Ken’s early work on the spectrum of consciousness was seminal and helped to flesh out an already developed integral consciousness. I claim this status on the basis of what I know of myself and specific universalizing experiences which were decisive for me and which trumped most of what I was taught, particularly at Union Seminary in NYC.

The early and middle Wilbur material also helped me in my analysis of Jonestown and I quoted it in Jesus and Jim Jones.

Essentially it is obvious that everything is a spectrum and that this makes dualistic thinking specious to say the least. I think I also refer to Wilber in my Beyond Creed — From Religion to Spirituality.

The only recent Wilber I have read is his Theory of Everything. I am going through it now. I do not read such books. I live with them for months and more.

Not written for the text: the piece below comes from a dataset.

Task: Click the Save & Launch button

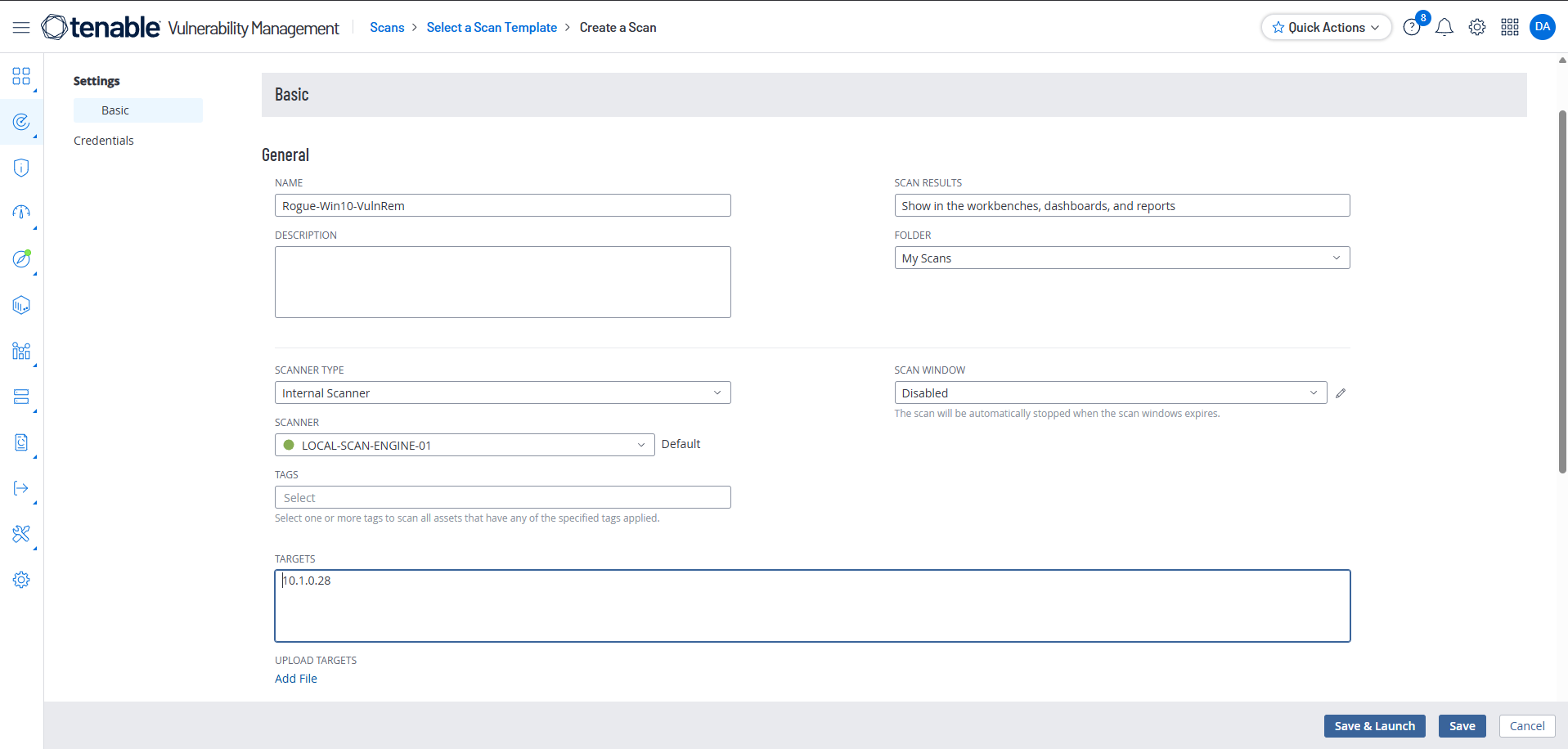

I suffer through them. I wrestle with them. It could be Nietzsche. Or the Bard. Or Robert Pirsig. Or Kate Millet. Or Bob Dylan. It is a small shelf. I value indexes.

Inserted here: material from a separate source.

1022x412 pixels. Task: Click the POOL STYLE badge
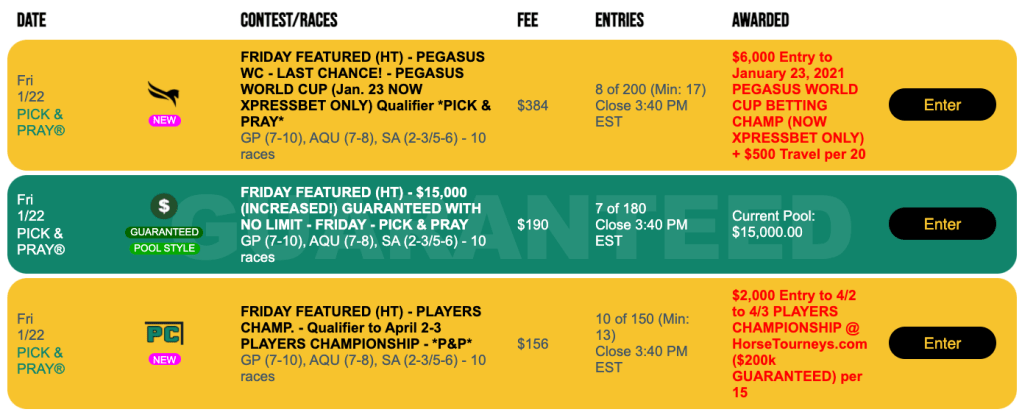click(x=163, y=247)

Theory of Everything frustrates me. I am colorblind to some extent and color-based coding leaves me a mite cold. I am also a Reinhold Niebuhr survivor. By this I mean more than that I long ago said sayonara to neo-orthodox stasis. At the same time I consciously rebelled aganst (I shall not say glib or facile) labelling, if it has the feel of something that might turn into a know-it-all’s litmus test for a neo-neo-orthodoxy.

I am not being very clear.

In essence, I am wondering is there is not a simpler way to say what Wilber is saying and then to ask a question or two about it.

We live in a world where dualistic (binary) thinking is pervasive and we are a spectrum ranging from the infantile to the sublime,

Fulfillment or wholeness lies in recognizing the spectrum and honing one’s power to freely accept and navigate its bands.

It also lies in actively transcending constricting dualisms all up and down the spectrum.

I am not going to try to say I could say this better. I can’t.

Now my few questions:

Doesn’t the creation of the Wilber hierarchy end up skewing in the direction of a certain form of transpersonal consciousness that is itself culture-based and in-groupish?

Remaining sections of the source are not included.